> What to do:
From the entries below, list each line with "computer".

> Material for this task:
┌──

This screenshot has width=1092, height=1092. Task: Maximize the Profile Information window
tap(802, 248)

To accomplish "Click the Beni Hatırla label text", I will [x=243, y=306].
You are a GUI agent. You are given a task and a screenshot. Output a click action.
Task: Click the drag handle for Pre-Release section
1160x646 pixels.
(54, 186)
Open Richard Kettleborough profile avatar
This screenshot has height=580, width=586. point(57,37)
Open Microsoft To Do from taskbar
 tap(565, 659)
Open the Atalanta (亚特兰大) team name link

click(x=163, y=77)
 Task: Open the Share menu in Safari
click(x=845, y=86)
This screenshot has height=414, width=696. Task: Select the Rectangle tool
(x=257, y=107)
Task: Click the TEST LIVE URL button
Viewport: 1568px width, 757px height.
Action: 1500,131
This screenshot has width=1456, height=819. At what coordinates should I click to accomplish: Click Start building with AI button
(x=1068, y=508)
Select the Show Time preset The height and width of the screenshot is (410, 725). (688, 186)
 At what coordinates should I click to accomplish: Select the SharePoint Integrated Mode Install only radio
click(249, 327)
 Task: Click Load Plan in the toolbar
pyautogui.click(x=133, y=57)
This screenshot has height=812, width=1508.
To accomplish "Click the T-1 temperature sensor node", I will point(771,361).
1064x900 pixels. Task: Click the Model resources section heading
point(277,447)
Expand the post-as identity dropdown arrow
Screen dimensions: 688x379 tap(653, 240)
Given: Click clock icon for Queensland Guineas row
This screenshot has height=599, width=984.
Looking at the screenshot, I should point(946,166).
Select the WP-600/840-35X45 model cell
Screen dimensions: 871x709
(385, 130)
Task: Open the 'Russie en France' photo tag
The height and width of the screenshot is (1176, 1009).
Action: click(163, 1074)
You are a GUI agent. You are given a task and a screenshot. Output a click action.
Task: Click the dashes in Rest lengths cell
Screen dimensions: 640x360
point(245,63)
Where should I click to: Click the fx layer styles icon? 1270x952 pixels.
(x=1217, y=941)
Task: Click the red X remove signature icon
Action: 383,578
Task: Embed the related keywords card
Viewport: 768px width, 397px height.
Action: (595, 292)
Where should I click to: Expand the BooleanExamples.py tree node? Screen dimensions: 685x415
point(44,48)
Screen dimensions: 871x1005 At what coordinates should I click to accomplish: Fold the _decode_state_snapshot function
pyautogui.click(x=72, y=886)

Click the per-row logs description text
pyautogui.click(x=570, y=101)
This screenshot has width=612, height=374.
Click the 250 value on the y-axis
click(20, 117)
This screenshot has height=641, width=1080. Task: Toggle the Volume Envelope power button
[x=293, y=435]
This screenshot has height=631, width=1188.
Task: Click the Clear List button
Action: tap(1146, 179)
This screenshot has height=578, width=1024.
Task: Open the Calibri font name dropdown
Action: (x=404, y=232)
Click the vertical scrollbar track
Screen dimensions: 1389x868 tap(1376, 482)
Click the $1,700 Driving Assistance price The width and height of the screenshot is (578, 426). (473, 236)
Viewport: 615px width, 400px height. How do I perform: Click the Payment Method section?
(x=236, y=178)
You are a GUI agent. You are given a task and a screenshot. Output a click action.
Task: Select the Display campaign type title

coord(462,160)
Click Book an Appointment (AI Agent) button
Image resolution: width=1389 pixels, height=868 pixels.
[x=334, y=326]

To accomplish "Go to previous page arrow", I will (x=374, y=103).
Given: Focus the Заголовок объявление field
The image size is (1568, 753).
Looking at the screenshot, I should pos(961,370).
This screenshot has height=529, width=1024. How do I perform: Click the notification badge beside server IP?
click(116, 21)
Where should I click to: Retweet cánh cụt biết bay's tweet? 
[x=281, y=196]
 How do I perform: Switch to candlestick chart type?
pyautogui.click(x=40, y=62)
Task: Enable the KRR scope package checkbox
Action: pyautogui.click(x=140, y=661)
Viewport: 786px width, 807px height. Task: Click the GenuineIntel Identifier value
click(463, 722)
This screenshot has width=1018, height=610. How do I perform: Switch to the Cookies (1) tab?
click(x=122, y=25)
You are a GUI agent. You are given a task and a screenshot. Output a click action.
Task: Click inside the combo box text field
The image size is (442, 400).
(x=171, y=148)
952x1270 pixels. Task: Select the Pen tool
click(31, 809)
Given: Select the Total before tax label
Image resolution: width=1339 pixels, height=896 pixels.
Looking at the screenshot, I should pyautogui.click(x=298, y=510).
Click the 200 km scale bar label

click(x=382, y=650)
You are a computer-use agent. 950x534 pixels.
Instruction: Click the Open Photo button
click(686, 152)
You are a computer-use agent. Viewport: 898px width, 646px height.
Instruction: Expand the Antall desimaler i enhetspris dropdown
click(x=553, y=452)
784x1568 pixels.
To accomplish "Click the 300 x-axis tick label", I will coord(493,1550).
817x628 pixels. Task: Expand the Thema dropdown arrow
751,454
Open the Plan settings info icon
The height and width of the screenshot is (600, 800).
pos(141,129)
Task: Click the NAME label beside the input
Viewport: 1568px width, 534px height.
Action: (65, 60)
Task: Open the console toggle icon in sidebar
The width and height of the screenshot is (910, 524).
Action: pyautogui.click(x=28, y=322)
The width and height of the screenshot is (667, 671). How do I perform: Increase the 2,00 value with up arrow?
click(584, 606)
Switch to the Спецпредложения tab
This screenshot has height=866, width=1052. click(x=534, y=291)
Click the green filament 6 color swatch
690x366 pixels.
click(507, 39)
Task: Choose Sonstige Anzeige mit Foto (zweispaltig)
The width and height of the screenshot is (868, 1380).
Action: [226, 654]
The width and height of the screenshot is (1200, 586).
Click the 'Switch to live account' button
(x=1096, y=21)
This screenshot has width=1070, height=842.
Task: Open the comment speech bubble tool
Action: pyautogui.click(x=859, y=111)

└──

> Response to this task:
You are a computer-use agent. 950x534 pixels.
You are a computer-use agent. Viewport: 898px width, 646px height.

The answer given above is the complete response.